The Affiliated Mental Health Center of Jiangnan University, Wuxi Central Rehabilitation Hospital, Wuxi, China.
Stanley Center for Psychiatric Research, Broad Institute of MIT and Harvard, Cambridge, United States.
BMC Psychiatry. 2024 Jun 10;24(1):433. doi: 10.1186/s12888-024-05882-1.
Objective and quantifiable markers are crucial for developing novel therapeutics for mental disorders by 1) stratifying clinically similar patients with different underlying neurobiological deficits and 2) objectively tracking disease trajectory and treatment response. Schizophrenia is often confounded with other psychiatric disorders, especially bipolar disorder, if based on cross-sectional symptoms. Awake and sleep EEG have shown promise in identifying neurophysiological differences as biomarkers for schizophrenia. However, most previous studies, while useful, were conducted in European and American populations, had small sample sizes, and utilized varying analytic methods, limiting comprehensive analyses or generalizability to diverse human populations. Furthermore, the extent to which wake and sleep neurophysiology metrics correlate with each other and with symptom severity or cognitive impairment remains unresolved. Moreover, how these neurophysiological markers compare across psychiatric conditions is not well characterized. The utility of biomarkers in clinical trials and practice would be significantly advanced by well-powered transdiagnostic studies. The Global Research Initiative on the Neurophysiology of Schizophrenia (GRINS) project aims to address these questions through a large, multi-center cohort study involving East Asian populations. To promote transparency and reproducibility, we describe the protocol for the GRINS project.
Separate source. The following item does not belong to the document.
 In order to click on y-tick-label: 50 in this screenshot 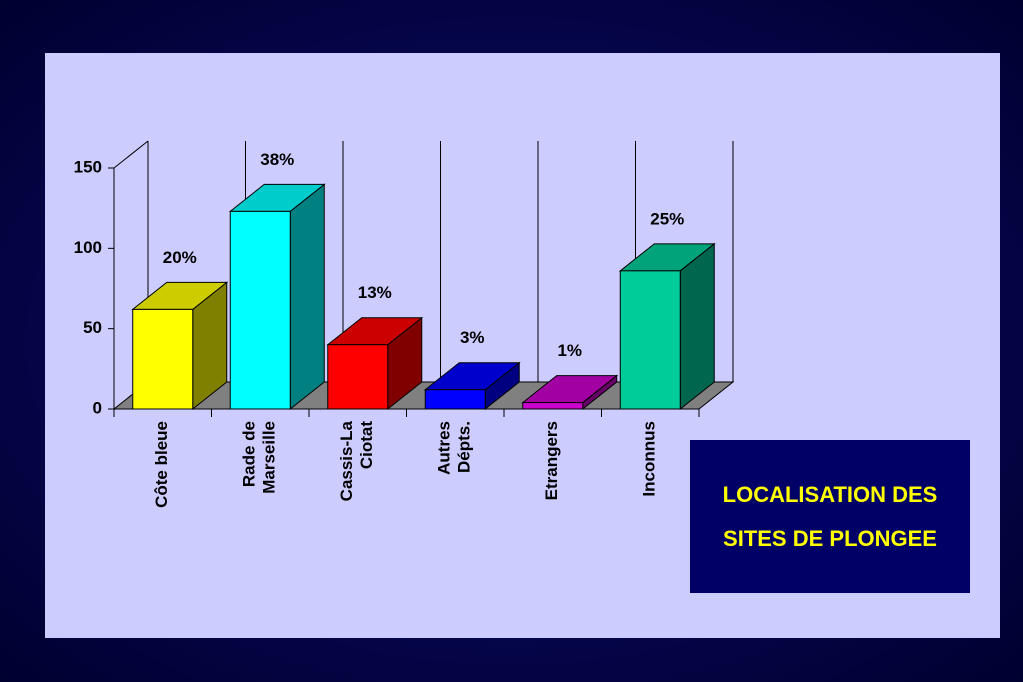, I will do `click(92, 328)`.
The research procedure consists of an initial screening interview followed by three subsequent sessions: an introductory interview, an evaluation visit, and an overnight neurophysiological recording session. Data from multiple domains, including demographic and clinical characteristics, behavioral performance (cognitive tasks, motor sequence tasks), and neurophysiological metrics (both awake and sleep electroencephalography), are collected by research groups specialized in each domain.
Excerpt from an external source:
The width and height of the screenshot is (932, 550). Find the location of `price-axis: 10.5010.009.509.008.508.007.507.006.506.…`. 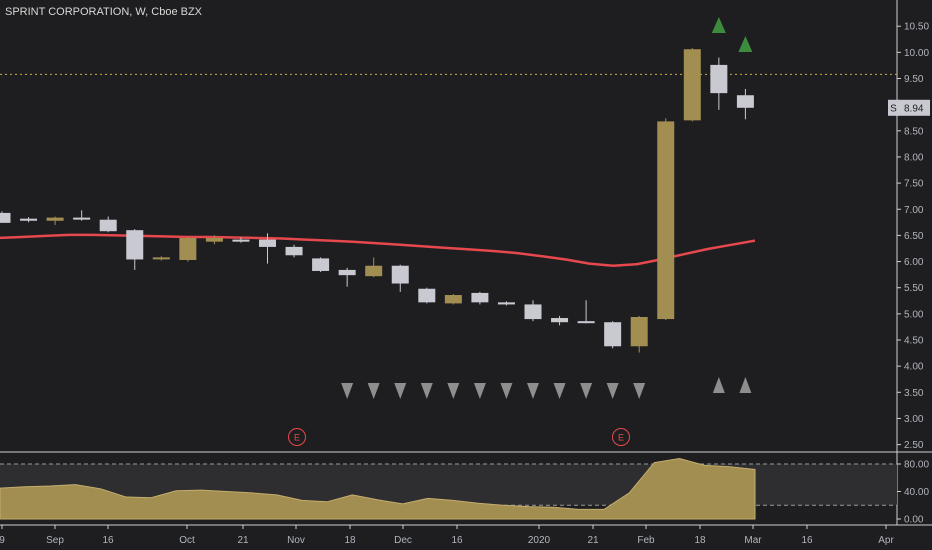

price-axis: 10.5010.009.509.008.508.007.507.006.506.… is located at coordinates (909, 274).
Pilot results from the GRINS project demonstrate the feasibility of this study protocol and highlight the importance of such research, as well as its potential to study a broader range of patients with psychiatric conditions. Through GRINS, we are generating a valuable dataset across multiple domains to identify neurophysiological markers of schizophrenia individually and in combination. By applying this protocol to related mental disorders often confounded with each other, we can gather information that offers insight into the neurophysiological characteristics and underlying mechanisms of these severe conditions, informing objective diagnosis, stratification for clinical research, and ultimately, the development of better-targeted treatment matching in the clinic.
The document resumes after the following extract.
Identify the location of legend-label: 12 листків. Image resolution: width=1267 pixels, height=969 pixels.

通过以下两种方式,客观且可量化的标志物对于开发精神障碍的新型疗法至关重要:1)将具有不同潜在神经生物学缺陷的临床相似患者进行分层;2)客观跟踪疾病轨迹和治疗反应。如果基于横断面症状,精神分裂症常与其他精神障碍(尤其是双相情感障碍)相混淆。清醒和睡眠 EEG 已显示出作为精神分裂症生物标志物的潜力,可以识别神经生理差异。然而,尽管大多数先前的研究具有一定的实用性,但它们是在欧洲和美国人群中进行的,样本量较小,且使用了不同的分析方法,限制了对不同人群的全面分析或推广。此外,清醒和睡眠神经生理学指标彼此之间以及与症状严重程度或认知障碍之间的相关性仍未得到解决。此外,这些神经生理学标志物在不同精神障碍中的表现情况尚未得到很好的描述。通过采用基于大量患者的跨诊断研究,可显著推进生物标志物在临床试验和实践中的应用。全球精神分裂症神经生理学研究倡议(GRINS)项目旨在通过涉及东亚人群的大型多中心队列研究来解决这些问题。为了提高透明度和可重复性,我们描述了 GRINS 项目的研究方案。
研究程序包括初始筛选访谈,随后进行三次后续访谈:介绍性访谈、评估访问和夜间神经生理学记录访谈。来自多个领域的数据,包括人口统计学和临床特征、行为表现(认知任务、运动序列任务)和神经生理学指标(清醒和睡眠脑电图),由各领域专业研究小组收集。
GRINS 项目的初步结果表明,该研究方案具有可行性,并强调了此类研究的重要性及其在研究更广泛的精神障碍患者方面的潜力。通过 GRINS,我们正在跨多个领域生成有价值的数据集,以单独和组合的方式确定精神分裂症的神经生理学标志物。通过将该方案应用于与精神分裂症经常混淆的其他相关精神障碍,我们可以收集有关这些严重疾病的神经生理特征和潜在机制的信息,为客观诊断、临床研究分层以及最终在临床上实现更有针对性的治疗匹配提供信息。